Goal of the exercise.
From the post about SIGIR 2008 workshop papers below, extract the passage that begins with the words "Integrating Contextual Factors" and stops after "associated with experts.", copying it word for word.

SIGIR 2008 workshop paper online (4)

Using Term Clouds to Represent Segment-Level Semantic Content of Podcasts by Marguerite Fuller, Manos Tsagias, Eamonn Newman, Jana besser, Martha Larson, Gareth Jones and Maarten de Rijke is available online now. Spoken audio, like any time-continuous medium, is notoriously difficult to browse or skim without support of an interface providing semantically annotated jump points to signal the user where to listen in. Creation of time-aligned metadata by human annotators is prohibitively expensive, motivating the investigation of representations of segment-level semantic content based on transcripts generated by automatic speech recognition (ASR). This paper examines the feasibility of using term clouds to provide users with a structured representation of the semantic content of podcast episodes. Podcast episodes are visualized as a series of sub-episode segments, each represented by a term cloud derived from a transcript generated by automatic speech recognition (ASR). Quality of segment-level term clouds is measured quantitatively and their utility is investigated using a small-scale user study based on human labeled segment boundaries. Since the segment-level clouds generated from ASR-transcripts prove useful, we examine an adaptation of text tiling techniques to speech in order to be able to generate segments as part of a completely automated indexing and structuring system for browsing of spoken audio. Results demonstrate that the segments generated are comparable with human selected segment boundaries.

Listening to ''Gathering Dust'', by The Durutti Column (Play Count: 70)

SIGIR 2008 workshop paper online (3)

Integrating Contextual Factors into Topic-centric Retrieval Models for Finding Similar Experts by Katja Hofmann, Krisztian Balog, Toine Bogers, and Maarten de Rijke is available online now. Expert finding has been addressed from multiple viewpoints, including expertise seeking and expert retrieval. The focus of expertise seeking has mostly been on descriptive or predictive models, for example to identify what factors affect human decisions on locating and selecting experts. In expert retrieval the focus has been on algorithms similar to document search, which identify topical matches based on the content of documents associated with experts.

We report on a pilot study on an expert finding task in which we explore how contextual factors identified by expertise seeking models can be integrated with topic-centric retrieval algorithms and examine whether they can improve retrieval performance for this task. We focus on the task of \emph{similar expert finding}: given a small number of example experts, find similar experts. Our main finding is that, while topical knowledge is the most important factor, human subjects also consider other factors, such as reliability, up-to-dateness, and organizational structure. We find that integrating these factors into topical retrieval models can significantly improve retrieval performance.

Supplied data.
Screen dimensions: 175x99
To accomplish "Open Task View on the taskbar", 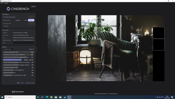I will coord(42,97).

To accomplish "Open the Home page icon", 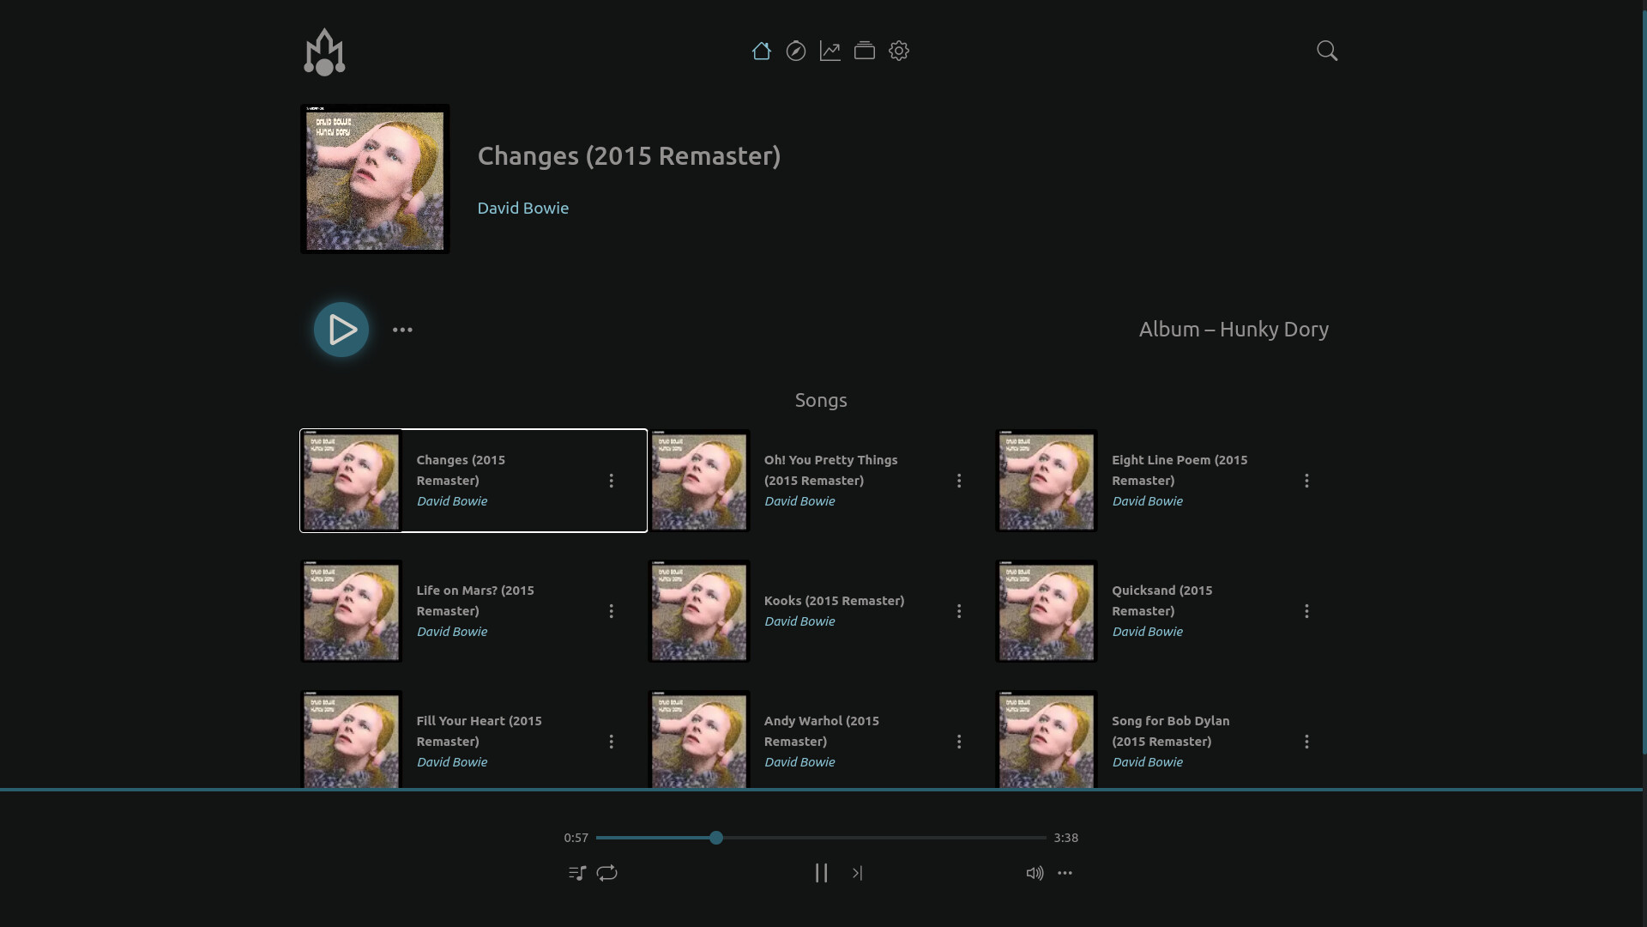I will 761,51.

Solution to the problem.
Integrating Contextual Factors into Topic-centric Retrieval Models for Finding Similar Experts by Katja Hofmann, Krisztian Balog, Toine Bogers, and Maarten de Rijke is available online now. Expert finding has been addressed from multiple viewpoints, including expertise seeking and expert retrieval. The focus of expertise seeking has mostly been on descriptive or predictive models, for example to identify what factors affect human decisions on locating and selecting experts. In expert retrieval the focus has been on algorithms similar to document search, which identify topical matches based on the content of documents associated with experts.